Don Marti

Mon 14 Dec 2009 10:17:08 AM PST

Correct HTTP status code for removed spam pages?

Bug thread on Launchpad about cleaning up a profile page spam problem there: there goes the neighbourhood

So, what's the right HTTP status code to return when someone requests a page from your site that had been spam, but that you removed?

In my humble opinion, if a spammer used a URL on your site, you should not re-use that URL for legit content for a long time. The recipient of a spam link could be checking the target long after you get around to cleaning up the spam. (For example, I'm experimenting with heuristics for marking domains as permanently bad based on whether they're still serving spamvertised pages as 200, hours or days after the spam went out.)

If a user takes a legit page down, that user might decide to put it back up. (Joe remembered that his Grandma follows him on your site, so he took down http://example.com/~joe/vacation-photos/ to change it around, then put it back up again without those photos.) That's an appropriate use for a 404.

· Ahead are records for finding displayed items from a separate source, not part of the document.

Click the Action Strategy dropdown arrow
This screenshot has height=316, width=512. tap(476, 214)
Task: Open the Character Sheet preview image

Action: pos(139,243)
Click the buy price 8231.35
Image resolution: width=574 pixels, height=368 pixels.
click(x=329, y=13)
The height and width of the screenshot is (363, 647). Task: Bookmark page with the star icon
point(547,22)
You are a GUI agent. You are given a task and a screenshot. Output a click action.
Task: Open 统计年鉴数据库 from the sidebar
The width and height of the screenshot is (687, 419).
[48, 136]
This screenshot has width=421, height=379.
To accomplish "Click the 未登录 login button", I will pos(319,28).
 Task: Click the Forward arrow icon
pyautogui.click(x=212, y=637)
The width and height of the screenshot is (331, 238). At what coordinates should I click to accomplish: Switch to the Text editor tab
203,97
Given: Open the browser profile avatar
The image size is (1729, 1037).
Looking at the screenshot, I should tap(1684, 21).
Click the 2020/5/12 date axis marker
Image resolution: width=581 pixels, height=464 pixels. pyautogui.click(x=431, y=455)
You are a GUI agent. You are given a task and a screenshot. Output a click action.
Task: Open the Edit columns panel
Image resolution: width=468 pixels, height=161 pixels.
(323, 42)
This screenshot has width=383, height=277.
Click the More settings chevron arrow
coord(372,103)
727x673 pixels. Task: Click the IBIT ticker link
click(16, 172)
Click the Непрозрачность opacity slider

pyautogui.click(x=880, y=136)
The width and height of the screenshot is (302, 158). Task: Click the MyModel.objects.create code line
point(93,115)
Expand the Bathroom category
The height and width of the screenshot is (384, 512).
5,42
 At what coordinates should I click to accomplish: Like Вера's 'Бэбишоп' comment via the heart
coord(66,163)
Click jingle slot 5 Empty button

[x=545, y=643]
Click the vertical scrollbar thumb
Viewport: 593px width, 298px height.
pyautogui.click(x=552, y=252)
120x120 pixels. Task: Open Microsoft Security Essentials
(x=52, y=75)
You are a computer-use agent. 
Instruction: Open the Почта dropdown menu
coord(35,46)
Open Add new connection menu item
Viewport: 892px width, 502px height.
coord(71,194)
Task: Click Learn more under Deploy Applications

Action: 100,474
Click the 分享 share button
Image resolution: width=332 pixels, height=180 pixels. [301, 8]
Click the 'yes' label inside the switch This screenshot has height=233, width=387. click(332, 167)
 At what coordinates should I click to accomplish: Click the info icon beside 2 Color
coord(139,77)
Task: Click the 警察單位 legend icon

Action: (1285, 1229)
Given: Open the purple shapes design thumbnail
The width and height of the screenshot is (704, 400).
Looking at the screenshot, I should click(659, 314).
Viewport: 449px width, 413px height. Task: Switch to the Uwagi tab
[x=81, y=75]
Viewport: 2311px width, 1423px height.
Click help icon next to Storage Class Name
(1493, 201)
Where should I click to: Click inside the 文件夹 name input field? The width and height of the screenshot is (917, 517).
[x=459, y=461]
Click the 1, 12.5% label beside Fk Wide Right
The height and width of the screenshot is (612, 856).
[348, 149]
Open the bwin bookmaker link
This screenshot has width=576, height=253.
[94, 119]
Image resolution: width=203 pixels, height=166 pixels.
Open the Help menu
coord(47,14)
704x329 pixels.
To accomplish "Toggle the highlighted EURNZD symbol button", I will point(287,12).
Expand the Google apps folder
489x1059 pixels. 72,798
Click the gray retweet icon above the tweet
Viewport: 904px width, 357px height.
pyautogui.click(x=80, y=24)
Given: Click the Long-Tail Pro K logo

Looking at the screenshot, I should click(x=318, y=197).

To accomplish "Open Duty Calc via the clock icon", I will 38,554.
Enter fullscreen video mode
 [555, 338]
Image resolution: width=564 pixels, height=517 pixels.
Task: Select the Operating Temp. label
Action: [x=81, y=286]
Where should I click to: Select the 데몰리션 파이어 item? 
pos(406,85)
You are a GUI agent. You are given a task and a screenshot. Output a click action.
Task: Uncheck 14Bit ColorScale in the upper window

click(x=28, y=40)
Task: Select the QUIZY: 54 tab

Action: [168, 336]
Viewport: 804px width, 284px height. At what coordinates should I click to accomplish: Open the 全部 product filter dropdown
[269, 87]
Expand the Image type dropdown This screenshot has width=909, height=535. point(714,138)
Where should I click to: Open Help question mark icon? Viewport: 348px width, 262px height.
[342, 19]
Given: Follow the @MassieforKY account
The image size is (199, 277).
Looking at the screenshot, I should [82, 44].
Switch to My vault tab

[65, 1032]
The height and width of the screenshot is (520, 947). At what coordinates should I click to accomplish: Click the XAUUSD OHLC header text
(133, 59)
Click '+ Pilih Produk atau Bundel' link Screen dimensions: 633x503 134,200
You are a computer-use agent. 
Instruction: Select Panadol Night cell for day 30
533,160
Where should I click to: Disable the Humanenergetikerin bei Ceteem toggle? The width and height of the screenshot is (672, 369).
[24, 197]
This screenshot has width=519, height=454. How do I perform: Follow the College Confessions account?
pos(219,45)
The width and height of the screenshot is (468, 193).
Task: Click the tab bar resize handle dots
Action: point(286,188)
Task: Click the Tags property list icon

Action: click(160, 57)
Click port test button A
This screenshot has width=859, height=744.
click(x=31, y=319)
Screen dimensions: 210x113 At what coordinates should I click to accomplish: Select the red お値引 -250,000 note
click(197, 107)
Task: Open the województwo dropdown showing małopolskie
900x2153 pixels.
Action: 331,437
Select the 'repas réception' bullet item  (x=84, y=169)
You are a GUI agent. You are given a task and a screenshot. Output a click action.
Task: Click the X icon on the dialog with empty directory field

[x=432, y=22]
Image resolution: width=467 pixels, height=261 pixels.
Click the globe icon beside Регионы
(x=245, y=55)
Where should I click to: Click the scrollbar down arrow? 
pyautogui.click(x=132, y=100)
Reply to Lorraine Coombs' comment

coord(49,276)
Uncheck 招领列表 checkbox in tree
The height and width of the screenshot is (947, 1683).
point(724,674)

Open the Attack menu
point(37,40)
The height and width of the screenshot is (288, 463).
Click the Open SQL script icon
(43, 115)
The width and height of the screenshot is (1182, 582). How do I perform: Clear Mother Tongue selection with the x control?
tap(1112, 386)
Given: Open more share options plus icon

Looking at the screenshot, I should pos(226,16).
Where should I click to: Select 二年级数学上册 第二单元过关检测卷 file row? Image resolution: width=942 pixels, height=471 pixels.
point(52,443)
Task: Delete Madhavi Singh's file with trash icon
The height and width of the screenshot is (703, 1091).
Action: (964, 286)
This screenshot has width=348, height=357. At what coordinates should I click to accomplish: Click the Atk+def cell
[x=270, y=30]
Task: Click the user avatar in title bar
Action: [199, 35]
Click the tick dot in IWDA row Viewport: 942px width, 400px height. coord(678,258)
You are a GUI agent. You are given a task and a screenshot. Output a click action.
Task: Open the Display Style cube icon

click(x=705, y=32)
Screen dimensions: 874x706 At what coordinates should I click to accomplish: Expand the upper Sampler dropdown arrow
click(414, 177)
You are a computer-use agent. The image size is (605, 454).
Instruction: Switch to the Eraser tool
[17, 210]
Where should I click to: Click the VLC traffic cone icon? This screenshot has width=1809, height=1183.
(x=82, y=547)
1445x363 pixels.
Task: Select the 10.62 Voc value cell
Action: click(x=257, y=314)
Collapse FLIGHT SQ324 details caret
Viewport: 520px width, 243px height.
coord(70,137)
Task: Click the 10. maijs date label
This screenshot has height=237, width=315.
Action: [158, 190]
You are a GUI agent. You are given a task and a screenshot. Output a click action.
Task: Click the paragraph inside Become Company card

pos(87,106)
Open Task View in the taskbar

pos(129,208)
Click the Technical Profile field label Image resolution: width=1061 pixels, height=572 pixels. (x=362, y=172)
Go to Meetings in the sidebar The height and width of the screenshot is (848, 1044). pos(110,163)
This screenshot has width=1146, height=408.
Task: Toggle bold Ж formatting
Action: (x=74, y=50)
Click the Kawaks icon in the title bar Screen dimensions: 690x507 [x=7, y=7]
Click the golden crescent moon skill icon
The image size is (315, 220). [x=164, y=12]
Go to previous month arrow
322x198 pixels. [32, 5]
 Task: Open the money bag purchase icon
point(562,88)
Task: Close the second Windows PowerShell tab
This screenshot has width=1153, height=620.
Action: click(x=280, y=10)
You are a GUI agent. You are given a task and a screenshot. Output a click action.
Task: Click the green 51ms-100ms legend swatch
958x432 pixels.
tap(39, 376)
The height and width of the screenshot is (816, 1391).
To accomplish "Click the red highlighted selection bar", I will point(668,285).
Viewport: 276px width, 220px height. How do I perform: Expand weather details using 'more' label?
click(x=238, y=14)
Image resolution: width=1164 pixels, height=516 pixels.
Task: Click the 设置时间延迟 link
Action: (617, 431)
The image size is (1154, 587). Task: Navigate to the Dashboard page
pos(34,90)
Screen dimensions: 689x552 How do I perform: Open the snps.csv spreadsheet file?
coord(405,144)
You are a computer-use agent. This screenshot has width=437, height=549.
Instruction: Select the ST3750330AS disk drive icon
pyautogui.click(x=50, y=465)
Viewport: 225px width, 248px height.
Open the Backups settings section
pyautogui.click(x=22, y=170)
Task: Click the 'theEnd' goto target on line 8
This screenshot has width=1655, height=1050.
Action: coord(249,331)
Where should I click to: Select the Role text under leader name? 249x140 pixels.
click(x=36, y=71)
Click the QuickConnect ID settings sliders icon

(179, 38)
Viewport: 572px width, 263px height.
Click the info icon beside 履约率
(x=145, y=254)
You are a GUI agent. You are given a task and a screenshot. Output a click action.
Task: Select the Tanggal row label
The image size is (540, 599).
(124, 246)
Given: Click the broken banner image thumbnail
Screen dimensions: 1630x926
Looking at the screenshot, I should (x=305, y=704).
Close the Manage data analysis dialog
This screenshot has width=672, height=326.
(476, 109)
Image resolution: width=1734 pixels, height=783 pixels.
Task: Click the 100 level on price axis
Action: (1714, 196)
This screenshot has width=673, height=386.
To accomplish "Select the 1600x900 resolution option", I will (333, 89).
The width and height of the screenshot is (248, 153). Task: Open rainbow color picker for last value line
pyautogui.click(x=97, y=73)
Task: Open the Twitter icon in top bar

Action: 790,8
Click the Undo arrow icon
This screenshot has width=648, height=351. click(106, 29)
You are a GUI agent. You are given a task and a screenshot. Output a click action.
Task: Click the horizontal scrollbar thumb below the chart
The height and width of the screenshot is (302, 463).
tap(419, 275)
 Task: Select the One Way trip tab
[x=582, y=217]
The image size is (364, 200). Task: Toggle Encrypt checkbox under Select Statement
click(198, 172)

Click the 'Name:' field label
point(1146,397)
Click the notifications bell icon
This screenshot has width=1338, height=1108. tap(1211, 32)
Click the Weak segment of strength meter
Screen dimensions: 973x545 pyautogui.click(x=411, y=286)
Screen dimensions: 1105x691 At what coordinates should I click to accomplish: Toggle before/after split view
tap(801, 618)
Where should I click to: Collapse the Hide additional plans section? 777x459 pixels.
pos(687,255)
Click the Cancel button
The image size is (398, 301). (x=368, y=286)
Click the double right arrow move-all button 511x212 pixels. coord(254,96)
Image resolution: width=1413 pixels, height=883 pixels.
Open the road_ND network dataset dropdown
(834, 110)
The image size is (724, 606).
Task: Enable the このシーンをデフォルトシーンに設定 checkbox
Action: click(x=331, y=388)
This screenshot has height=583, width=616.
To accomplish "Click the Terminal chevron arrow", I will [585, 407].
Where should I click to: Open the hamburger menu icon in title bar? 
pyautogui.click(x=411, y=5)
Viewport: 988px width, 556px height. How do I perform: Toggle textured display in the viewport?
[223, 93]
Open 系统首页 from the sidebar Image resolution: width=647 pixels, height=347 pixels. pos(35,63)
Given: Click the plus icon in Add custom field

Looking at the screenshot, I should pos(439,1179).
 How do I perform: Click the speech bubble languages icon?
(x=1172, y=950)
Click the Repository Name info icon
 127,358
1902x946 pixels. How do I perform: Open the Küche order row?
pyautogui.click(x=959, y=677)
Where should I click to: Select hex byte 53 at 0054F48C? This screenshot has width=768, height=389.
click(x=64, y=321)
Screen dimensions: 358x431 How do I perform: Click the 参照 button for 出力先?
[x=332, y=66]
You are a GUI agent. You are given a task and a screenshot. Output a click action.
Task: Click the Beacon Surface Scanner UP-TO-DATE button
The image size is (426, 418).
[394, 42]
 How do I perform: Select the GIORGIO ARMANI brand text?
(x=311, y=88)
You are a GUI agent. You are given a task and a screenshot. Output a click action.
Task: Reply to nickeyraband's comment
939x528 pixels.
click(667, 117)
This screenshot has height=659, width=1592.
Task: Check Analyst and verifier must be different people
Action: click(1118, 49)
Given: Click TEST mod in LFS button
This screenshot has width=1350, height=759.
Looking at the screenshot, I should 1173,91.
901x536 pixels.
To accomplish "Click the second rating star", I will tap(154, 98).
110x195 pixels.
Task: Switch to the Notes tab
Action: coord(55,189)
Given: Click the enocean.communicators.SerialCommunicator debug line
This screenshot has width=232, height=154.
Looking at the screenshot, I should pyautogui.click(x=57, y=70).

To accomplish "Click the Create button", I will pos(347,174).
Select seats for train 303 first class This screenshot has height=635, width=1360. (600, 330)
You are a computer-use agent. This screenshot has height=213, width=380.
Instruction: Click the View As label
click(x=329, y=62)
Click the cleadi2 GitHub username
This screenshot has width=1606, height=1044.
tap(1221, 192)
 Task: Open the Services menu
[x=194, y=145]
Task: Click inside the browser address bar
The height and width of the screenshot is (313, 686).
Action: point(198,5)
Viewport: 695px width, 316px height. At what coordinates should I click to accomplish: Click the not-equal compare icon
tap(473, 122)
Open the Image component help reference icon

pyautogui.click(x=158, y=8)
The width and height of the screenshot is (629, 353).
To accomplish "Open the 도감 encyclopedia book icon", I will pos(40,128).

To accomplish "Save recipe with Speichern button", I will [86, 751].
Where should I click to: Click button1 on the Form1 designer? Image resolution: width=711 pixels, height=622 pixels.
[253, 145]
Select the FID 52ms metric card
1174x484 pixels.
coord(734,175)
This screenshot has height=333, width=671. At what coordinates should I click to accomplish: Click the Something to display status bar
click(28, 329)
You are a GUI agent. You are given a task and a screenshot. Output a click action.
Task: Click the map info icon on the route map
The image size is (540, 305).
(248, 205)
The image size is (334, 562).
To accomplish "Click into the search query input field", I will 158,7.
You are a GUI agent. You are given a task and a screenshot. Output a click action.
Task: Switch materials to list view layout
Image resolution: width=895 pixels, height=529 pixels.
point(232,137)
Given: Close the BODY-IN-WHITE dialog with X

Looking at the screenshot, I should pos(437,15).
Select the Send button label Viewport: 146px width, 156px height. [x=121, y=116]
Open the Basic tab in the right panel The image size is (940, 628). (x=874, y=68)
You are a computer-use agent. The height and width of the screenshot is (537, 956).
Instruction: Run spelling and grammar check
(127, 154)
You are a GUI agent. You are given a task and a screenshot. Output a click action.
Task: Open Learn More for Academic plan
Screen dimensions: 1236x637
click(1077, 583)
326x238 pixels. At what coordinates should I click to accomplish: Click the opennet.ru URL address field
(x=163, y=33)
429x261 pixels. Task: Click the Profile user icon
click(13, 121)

If you took a spam page down, then it's probably going to have to be either "410 Gone" or "403 Forbidden." I like "403 Forbidden" since removing a spam page sounds like this: The server understood the request, but is refusing to fulfill it. Authorization will not help and the request SHOULD NOT be repeated. But you could make a case for 410, too. The important thing is it should be something that signals, "yes, we had a spam problem, but we dealt with it," not "we're spammers," or "we're people who don't maintain our web site."

410 seems a better fit than 403

I think 410 is probably better than 403 in this case.

403 Forbidden feels like it's saying "I could serve you this, but for reasons beyond your control, I'm choosing not to". Often, a 403 gets fixed by e-mailing the webmaster for the site in question, who works out which file needs a chmod.

410 Gone (which is rarer) has a much more permanent feel to it - the server is saying that this resource has Gone away, and won't ever be coming back. The fact that I've never seen a 410 that's fixable by e-mailing the webmaster in real life helps cement that feeling of permanence.

Comment by Anonymous Tue 15 Dec 2009 08:44:31 AM PST